一気に教室の空気が緩み、生徒たちが動き回る中、遙は、席に着いたまま何気なく名前の姿を探した。


直ぐに、彼女が席に着いたまま、周囲から質問攻めになっているのを見つける。


教室に入ってきたときは、名前はなんだか疲れているようだった。よほど説教に飽き飽きしていたのだろう、と遙は思う。

けれど今は別段そんなこともなく、名前はいたって普通に、そう、楽しそうに過ごしている。


自由奔放に、天真爛漫に、至極愉快そうに笑って。


遙は、少しばかり瞼を下げると、頬杖をついてふい、と名前から目を逸らした。



(名前には名前の、人間関係がある、か……。何なら一緒に弁当でも食べようと思ったけど――、まあ、そうだよな)

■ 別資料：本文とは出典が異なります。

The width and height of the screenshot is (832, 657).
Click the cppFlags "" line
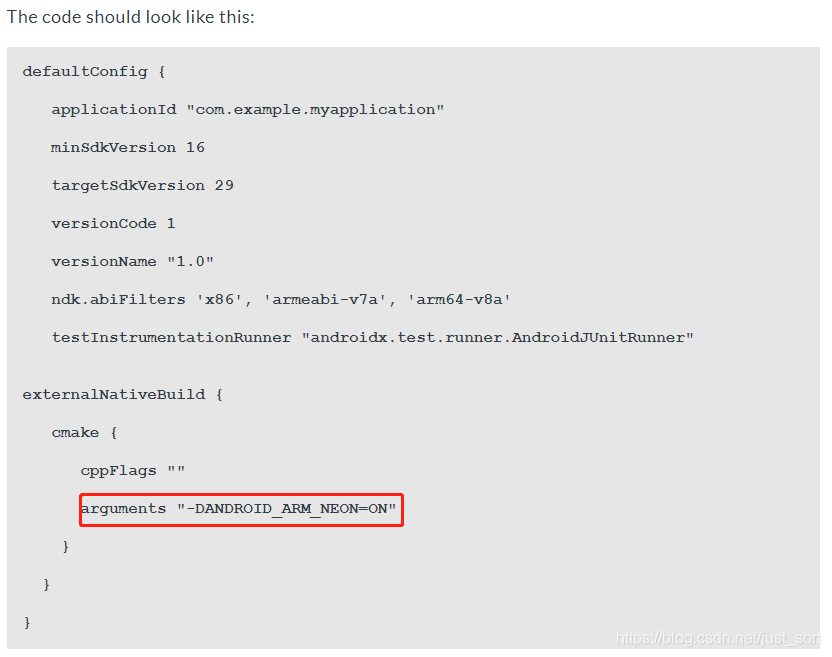[x=133, y=471]
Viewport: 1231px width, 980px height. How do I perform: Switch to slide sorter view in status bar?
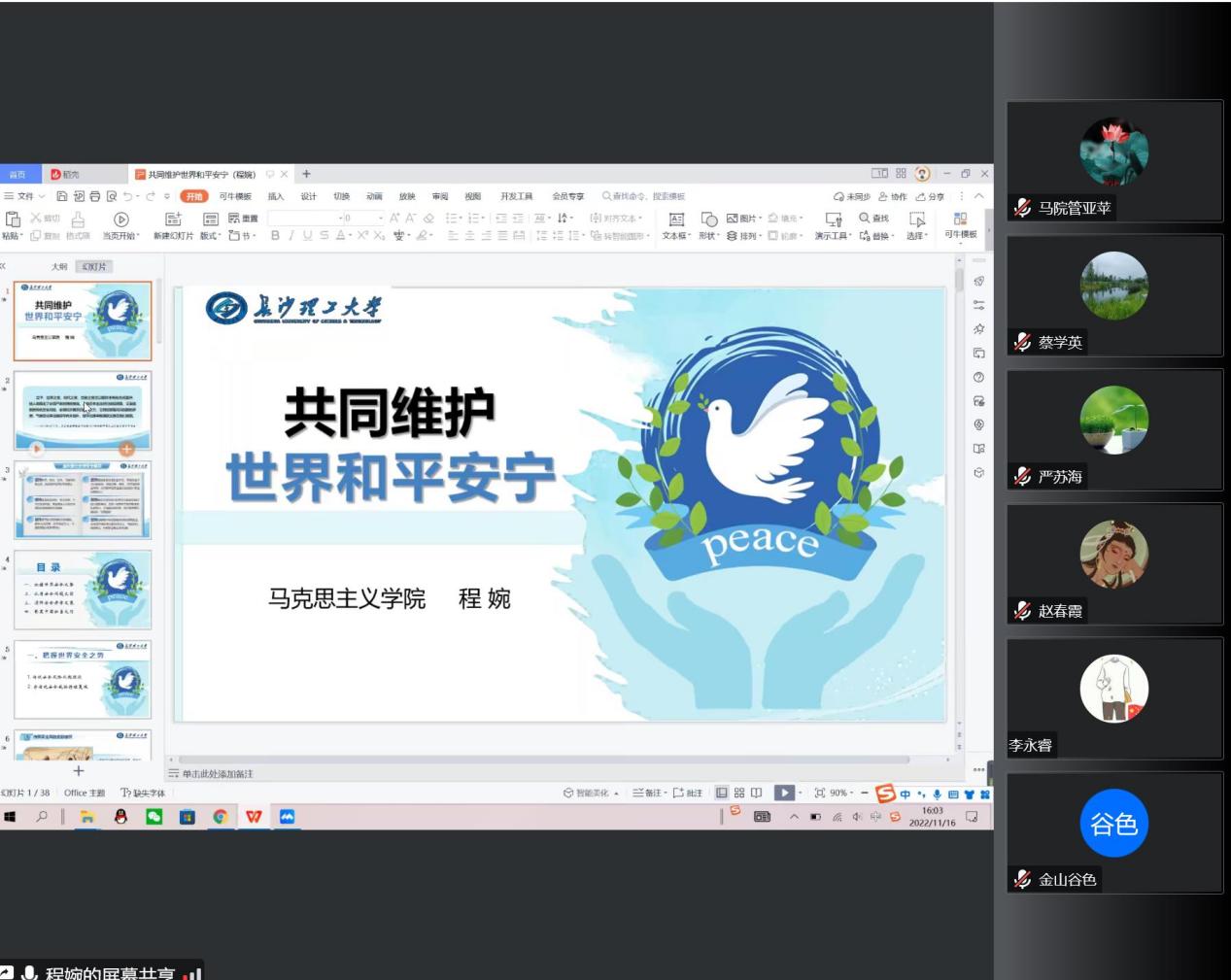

遙は、無意識に小さなため息をついた。自分が微かな寂しさを感じていることに、遙は気付かない。


雲一つない、美しい大空に舞う鳶の姿を、窓越しに横目で見上げる。



「あまちゃん先生、地元の出身なんだって。東京の大学行って就職したけど、夢破れて帰って来たらしいよ」


「夢って何?」


「さあ、音楽とか?」


男子生徒二人の何気ない会話を片耳に、遙はやりどころのないけだるさを感じていた。


(夢破れてしょうがなく教師になった奴が生徒を教えるって、どうなんだよ……、帰りたい)


帰って、水風呂にでも浸かりたい。


遙は瞼を落とし、独り、溜息をついた。


と、右に見知った気配を感じて、目を開く。



「お昼、屋上で食べない?」


遙かの隣、真琴がオレンジ色のクロスで包まれた弁当を持ち、微笑んでいた。


(こういうのは察しが悪い)


遙かは頬杖をついたまま、真琴をぼんやりした目で眺める。


そして、ふと視線を逸らし、教室の前方に走らせたところで、名前が席にいないことに気が付いた。

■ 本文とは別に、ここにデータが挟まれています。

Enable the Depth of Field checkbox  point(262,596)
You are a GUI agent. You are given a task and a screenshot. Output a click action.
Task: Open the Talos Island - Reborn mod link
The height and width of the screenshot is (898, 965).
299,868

弁当を持ってきていないのは、自分だけではない。さては、購買にでも買いに行ったか。



対し真琴は、遙がなんだか遠い目で名前の机を見ていることに気が付いた。


(さては……)


「名前ちゃんならさっき、『弁当忘れた』っていうのを聞いた女の子たちに引っ張られてったよ」


いつもの様に、にっこりとほほ笑んで言う。



「……」


(なんでこうも、俺の考えを読むんだ。……まあいい)


遙はむすっと顔を背けて、仕方なしに立ち上がった。

真琴の横を通り過ぎ、手ぶらで廊下に向かう。


「あれ、ちょ、遙?」


「行くぞ、昼飯食うんだろ」


「えっ、うん、ふふっ、行こうか」


遙と何やら笑っている真琴は、そろって人が行きかう廊下に出た。